12.06.2007, 07:48 Uhr

Sachsens Ministerpräsident Georg Milbradt steht wegen der sächsischen Korruptionsaffäre zunehmend unter Druck. Der CDU-Politiker wusste einem Bericht der "Berliner Zeitung zufolge schon seit November von den Vorgängen in der sächsischen Justiz. Demnach wies ein Staatsanwalt Milbradt in einem Gespräch in der CDU-Kreisgeschäftsstelle in Kamenz auf Korruption hin. Der Staatsanwalt, ein CDU-Mitglied, habe dem Ministerpräsidenten sogar zwei konkrete Fälle geschildert. Milbradt sei aber darauf nicht eingegangen und habe es auch unterlassen, eine Untersuchung der angesprochenen Vorgänge zu veranlassen.

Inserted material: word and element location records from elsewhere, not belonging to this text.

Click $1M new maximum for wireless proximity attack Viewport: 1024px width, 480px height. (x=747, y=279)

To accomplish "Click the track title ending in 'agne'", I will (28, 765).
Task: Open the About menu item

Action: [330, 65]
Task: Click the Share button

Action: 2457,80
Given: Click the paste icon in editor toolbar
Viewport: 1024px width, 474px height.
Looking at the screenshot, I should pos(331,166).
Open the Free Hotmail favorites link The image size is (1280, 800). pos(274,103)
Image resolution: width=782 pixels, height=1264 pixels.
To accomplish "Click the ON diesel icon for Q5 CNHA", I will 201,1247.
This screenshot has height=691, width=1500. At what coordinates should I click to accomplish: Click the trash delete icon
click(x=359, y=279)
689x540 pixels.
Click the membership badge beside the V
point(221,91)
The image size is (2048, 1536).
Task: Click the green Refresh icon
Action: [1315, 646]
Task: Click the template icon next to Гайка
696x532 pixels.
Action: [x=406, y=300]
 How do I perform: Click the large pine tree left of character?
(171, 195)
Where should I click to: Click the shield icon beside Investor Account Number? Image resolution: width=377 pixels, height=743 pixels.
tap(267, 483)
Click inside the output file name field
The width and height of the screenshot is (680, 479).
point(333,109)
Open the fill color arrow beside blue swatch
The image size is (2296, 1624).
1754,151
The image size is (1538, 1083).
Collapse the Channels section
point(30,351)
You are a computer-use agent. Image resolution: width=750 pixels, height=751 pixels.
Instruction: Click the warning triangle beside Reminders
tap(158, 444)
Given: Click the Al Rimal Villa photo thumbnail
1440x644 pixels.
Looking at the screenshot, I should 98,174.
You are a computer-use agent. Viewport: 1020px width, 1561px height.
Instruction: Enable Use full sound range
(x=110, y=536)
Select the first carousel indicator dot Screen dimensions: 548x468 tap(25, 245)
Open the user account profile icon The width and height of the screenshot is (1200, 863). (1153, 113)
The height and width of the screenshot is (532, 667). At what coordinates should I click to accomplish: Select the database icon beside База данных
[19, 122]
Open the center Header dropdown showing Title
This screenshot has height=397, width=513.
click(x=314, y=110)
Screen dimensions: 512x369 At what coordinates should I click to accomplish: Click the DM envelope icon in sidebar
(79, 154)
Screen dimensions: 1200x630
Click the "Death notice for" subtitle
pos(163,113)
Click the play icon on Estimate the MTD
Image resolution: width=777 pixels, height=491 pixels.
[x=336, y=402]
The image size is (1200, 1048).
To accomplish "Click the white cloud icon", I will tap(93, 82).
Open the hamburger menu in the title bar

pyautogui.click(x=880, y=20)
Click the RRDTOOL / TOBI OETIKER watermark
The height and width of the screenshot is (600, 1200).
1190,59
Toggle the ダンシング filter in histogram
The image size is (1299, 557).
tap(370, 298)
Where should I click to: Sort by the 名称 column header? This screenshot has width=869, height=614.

SachsenOrganisierte Kriminalität noch immer aktiv
Leipzig

Konsequenzen für de Maizière gefordert
Auch Kanzleramtsminister Thomas de Maizière steht wegen der Affäre in der Kritik Oppositionspolitiker forderten Konsequenzen und äußerten Zweifel an der Eignung des CDU-Politikers für sein Amt in Berlin. "De Maizière sollte sein Amt als Geheimdienstkoordinator der Bundesregierung solange ruhen lassen, bis der Untersuchungsausschuss in Sachsen seinen Abschlussbericht vorgelegt hat", sagte der parlamentarische Geschäftsführer der FDP-Bundestagsfraktion, Jan Mücke, der "Berliner Zeitung". In Sachsen sorgen schwere Vorwürfe gegen Richter, Staatsanwälte, Polizisten und Politiker für Aufregung. Medienberichten zufolge enthalten geheime Verfassungsschutzakten Hinweise auf Verbindungen zur Organisierten Kriminalität.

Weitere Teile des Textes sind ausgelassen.